The reason for my current outburst is threefold; or rather my reasons are threefold.
The first in this fold involves buying a new Television set. Not a big deal, I would have thought, but I was about to learn otherwise.

I considered sparing the blushes of the retailers concerned in this saga, but then I thought," What the hell for?” The whole purpose of a cautionary tale is to caution others and I believe that should extend to the noo-noos who need a slap up the side of their head to adjust their thinking.

So we headed off to No Lemmings and chose a 32” model. Of course these days all the new models come with Freeview decoders already loaded, so we figured it would be a chance to ditch our old decoder. The salesman said the model would suit us well and the sale was made.

We took it home and after lunch I lugged our outrageously heavy old CRT model out to the garage and began to set the new lightweight version up. I should point out here that I differ from many male consumers in that I actually read the manual of any new appliance before attempting to set it up. So by the time I began plugging everything in I had read that little book from cover to cover, which made it all the more puzzling to me when it would not receive any television signals at all.

After a bit of energetic swearing I picked up the phone and rang the tech feller at Low Nemmings and spent the next half hour or so following all of his instructions, but still without success. After I had tried everything he told me there must be a fault with the set and I should bring it back in. By this stage it was too late to get back to the store before closing time, so I lugged my heavy CRT back and hooked it up to the old decoder and boxed up the brand new set ready to return the next day. I was annoyed because my whole Saturday afternoon had been wasted buggering around with this and now I was going to have to go and waste more time down at Snow Leopards getting it changed over.

On the Sunday when I returned the set to the store they plugged it in and ....it worked perfectly well. I was flabbergasted. At first they tried to tell me there must be something wrong with my aerial. I explained there was nothing wrong with my aerial because my old CRT TV worked perfectly well with it.
It was only then that they asked me what sort of aerial I had. ‘Why I have a satellite dish”, I answered. “Do you have a Freeview decoder?” she asked. “Well yes I do, but surely I don’t need it as this set already has one”, I replied.

I then learned that the Freeview decoders that are loaded into these new TVs are only suitable for use with a UHF aerial. I gave the salesperson a piece of my mind over how much trouble I had been put to due to the original dimwit who sold me the set not asking me what sort of aerial I had when I bought the bloody thing. It was just lucky that I had not got rid of my old decoder otherwise I would have been up for a new one of those as well or a UHF aerial and all the costs associated with having that installed. And all because a dopey twat who calls himself a salesman had failed to ask me one little, but vitally important question.

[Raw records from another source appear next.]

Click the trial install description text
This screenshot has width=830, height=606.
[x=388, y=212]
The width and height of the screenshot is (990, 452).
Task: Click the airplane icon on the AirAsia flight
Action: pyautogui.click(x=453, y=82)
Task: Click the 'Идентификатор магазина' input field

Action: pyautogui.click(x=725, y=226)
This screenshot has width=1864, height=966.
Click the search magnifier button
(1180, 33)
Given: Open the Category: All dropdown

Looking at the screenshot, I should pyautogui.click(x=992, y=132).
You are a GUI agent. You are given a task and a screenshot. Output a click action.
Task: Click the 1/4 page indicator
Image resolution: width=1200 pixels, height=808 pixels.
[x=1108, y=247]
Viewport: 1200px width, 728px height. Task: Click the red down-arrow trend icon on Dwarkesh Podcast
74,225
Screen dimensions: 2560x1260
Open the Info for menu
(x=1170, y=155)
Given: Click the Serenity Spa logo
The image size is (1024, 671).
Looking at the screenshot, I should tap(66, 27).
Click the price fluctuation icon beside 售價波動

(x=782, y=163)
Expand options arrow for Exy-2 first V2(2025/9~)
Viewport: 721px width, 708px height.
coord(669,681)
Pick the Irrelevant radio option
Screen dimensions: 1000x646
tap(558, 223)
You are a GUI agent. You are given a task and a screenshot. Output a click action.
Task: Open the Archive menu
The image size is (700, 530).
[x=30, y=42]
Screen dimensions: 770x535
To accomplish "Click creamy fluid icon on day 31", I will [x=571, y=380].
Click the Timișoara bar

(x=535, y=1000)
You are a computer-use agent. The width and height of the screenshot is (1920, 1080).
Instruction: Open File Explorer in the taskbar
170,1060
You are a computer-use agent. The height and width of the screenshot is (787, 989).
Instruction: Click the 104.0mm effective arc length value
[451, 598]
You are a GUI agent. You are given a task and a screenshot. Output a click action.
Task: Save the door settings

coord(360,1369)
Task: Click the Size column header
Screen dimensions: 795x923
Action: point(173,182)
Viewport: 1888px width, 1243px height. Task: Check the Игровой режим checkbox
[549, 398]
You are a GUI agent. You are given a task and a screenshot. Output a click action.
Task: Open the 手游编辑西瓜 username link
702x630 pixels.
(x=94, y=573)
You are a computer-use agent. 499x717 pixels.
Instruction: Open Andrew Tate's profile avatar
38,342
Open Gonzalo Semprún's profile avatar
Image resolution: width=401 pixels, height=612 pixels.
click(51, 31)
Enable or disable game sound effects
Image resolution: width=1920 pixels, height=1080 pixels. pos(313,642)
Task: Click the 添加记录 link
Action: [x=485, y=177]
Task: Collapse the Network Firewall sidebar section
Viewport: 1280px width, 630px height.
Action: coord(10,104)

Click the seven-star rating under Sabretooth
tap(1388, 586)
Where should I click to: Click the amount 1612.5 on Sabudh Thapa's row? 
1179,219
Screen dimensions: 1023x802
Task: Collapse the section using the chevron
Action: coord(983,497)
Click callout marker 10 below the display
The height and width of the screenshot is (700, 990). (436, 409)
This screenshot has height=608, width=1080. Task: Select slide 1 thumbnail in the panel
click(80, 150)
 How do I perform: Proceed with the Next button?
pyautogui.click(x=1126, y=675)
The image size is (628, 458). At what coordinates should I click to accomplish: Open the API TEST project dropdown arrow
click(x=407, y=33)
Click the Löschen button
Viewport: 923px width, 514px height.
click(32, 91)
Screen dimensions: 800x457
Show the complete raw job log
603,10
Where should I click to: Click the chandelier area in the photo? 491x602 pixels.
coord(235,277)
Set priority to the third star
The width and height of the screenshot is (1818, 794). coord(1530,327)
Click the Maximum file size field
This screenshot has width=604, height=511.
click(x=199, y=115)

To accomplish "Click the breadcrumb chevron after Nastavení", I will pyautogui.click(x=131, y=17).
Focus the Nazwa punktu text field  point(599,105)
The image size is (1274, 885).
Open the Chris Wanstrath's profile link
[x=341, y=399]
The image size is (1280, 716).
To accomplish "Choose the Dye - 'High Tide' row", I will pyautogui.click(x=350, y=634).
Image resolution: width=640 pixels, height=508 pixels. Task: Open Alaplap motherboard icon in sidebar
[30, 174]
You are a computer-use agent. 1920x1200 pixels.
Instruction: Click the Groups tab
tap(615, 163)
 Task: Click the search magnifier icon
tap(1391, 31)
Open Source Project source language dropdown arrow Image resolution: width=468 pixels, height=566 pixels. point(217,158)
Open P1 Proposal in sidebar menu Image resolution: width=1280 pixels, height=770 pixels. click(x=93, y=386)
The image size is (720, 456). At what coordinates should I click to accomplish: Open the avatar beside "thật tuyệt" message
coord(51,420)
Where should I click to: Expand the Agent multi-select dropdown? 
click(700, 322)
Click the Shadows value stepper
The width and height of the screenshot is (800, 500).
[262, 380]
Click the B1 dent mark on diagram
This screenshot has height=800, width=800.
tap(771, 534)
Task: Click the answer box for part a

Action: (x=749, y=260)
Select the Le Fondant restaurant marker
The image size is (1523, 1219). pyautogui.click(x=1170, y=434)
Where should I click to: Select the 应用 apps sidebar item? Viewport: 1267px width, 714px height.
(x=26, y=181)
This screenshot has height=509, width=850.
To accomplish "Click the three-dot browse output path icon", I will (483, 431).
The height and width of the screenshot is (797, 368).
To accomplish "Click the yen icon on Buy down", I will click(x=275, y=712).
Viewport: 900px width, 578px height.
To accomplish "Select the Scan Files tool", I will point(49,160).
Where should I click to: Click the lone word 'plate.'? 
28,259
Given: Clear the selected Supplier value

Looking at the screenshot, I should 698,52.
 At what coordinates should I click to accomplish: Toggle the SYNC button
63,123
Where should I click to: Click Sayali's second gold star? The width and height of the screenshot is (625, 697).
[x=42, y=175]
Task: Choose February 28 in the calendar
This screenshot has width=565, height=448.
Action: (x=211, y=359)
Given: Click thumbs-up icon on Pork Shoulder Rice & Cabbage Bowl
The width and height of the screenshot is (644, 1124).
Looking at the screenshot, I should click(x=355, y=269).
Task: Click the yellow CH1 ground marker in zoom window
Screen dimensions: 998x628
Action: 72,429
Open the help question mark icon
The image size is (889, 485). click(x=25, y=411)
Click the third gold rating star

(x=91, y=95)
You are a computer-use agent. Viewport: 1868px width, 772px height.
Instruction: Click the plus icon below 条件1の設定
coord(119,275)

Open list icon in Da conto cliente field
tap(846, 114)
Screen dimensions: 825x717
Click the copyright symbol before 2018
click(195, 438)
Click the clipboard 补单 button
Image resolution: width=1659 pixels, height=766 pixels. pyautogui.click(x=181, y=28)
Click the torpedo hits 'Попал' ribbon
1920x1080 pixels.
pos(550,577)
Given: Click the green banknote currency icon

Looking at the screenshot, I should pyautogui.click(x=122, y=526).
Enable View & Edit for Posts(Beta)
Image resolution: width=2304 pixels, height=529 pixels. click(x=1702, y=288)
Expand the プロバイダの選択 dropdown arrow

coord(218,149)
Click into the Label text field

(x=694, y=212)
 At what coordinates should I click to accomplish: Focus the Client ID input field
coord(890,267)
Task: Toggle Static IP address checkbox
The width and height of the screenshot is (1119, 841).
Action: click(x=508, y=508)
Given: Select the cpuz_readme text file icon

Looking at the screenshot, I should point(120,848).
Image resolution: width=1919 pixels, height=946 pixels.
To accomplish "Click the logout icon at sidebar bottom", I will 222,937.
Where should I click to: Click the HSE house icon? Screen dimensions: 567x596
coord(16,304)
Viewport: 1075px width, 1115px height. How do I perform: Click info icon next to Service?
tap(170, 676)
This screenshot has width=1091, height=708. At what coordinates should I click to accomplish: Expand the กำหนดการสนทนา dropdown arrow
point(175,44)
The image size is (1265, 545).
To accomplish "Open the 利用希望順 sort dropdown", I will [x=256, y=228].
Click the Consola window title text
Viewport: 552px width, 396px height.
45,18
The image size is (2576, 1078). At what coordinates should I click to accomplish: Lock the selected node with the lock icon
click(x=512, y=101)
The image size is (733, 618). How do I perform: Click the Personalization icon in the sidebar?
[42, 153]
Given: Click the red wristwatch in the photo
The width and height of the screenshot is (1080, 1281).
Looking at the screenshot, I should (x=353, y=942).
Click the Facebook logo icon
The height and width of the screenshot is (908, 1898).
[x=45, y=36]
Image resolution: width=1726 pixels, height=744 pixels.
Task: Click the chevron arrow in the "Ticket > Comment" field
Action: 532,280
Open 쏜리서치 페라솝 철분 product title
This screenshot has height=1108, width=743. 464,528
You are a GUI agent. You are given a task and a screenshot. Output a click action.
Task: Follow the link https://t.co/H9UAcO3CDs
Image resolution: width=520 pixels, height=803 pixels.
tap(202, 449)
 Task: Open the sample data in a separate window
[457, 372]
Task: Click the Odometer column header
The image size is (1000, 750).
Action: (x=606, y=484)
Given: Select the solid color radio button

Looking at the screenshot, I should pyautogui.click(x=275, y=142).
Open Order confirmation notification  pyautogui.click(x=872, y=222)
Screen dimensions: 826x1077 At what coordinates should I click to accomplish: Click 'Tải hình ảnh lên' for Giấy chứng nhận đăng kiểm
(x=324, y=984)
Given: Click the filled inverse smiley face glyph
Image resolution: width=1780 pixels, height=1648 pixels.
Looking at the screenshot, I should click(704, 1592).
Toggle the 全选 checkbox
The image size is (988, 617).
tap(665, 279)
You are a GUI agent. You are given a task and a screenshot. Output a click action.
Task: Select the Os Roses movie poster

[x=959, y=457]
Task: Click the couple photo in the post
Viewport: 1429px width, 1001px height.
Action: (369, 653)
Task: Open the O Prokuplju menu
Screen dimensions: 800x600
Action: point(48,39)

A few weeks later we had to replace a broken shower head. Luckily Might of Ten was running a bathroom special and had all sorts of shower heads on special. We headed down to the store and over to the prominently signposted bathroom section and began looking through the shower heads. A young assistant came over to help and asked us what we were looking for. We told her what we wanted and picked up one that appeared to be the correct size based on the old one I had brought along for comparison.

When we got home I noticed the installation instructions were pretty short on information, but I figured out what went where and set the whole deal up. When I turned it on the water came out beautifully......for about 30 seconds. Then it started squirting out all around the perimeter of the shower head and spraying all over me, the walls and the floor. I turned the water off, dried myself and the walls, disconnected the new shower head and headed back to Mighty Tent with the intention of converting said shower head into a weapon of mass destruction. However I had calmed down by the time I reached the store and realised that one does occasionally strike faulty products, so no need to get unduly wild about it.

This more reasonable approach soon changed, though when I got to Metal Tin and the girl at the returns desk asked me if I was on mains pressure water or not . When I told her I was she said, “Oh you can’t use those ones on mains pressure. If you do it will just blow them apart and the water will spray out everywhere.” We were aware that some showerheads could not be used with mains pressure because we had already rejected a couple of models because their packaging stated that they weren’t suitable for mains pressure. But the one we had chosen bore no such warning.

So once again a cretin masquerading as a salesperson who was fully aware of the choice we had made had failed to ask me one small but vital question and my entire Saturday afternoon was wasted because of it. On the upside the replacement showerhead we picked out turned out to be about $10 cheaper than the one we had originally chosen.

The final in this trilogy of tragedy happened less than a fortnight ago when our Freeview decoder – yes the one that we nearly sold but couldn’t because...well you know the rest; died. We were watching a programme and the picture just started pixilating and finally broke up altogether. At first I didn’t know whether it was atmospherics, the satellite dish, the new TV or the decoder. Eventually I came to the conclusion it had to be the decoder or the dish as the TV worked fine with other media.

We figured we were long overdue for an upgrade in that department anyway and made the decision to get one that recorded as well as received. I saw Narvey Hormone had one that we liked the look of but No Lemons had the same one for a hundred bucks less.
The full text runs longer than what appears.